* **TASK BRIEF**
Find the lines of the data below that include "value". Report their number only.

* **MATERIAL FOR THIS EXERCISE**
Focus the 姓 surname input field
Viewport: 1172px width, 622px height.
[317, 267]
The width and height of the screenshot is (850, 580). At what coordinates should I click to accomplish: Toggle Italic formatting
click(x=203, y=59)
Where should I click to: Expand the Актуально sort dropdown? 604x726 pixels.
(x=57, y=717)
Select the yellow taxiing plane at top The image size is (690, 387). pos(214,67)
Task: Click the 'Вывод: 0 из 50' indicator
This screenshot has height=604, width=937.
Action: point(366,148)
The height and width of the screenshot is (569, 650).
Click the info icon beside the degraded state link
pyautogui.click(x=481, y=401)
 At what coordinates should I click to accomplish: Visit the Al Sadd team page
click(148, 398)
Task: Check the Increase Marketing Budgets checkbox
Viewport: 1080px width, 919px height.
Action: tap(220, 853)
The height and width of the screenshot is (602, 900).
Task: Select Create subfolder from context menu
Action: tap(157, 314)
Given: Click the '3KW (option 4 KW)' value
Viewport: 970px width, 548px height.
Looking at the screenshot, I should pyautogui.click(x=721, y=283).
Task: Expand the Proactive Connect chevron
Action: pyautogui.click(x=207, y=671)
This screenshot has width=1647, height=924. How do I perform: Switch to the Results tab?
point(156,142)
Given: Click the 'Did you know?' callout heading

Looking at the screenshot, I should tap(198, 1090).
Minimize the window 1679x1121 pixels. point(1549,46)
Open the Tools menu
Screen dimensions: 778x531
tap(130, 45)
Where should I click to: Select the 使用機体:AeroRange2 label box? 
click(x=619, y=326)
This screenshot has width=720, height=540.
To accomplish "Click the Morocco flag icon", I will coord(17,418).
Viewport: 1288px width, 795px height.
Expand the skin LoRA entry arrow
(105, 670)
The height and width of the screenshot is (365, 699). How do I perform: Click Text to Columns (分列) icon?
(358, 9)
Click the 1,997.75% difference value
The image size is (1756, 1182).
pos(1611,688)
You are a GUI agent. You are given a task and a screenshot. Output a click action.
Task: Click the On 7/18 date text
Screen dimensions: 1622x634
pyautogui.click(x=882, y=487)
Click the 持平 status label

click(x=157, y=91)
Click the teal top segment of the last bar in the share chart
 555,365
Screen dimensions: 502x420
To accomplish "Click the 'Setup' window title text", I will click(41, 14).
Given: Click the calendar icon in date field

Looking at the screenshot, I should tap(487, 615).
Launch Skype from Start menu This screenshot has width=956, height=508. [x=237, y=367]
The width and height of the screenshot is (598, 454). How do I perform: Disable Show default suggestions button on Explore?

* **TASK OUTPUT**
2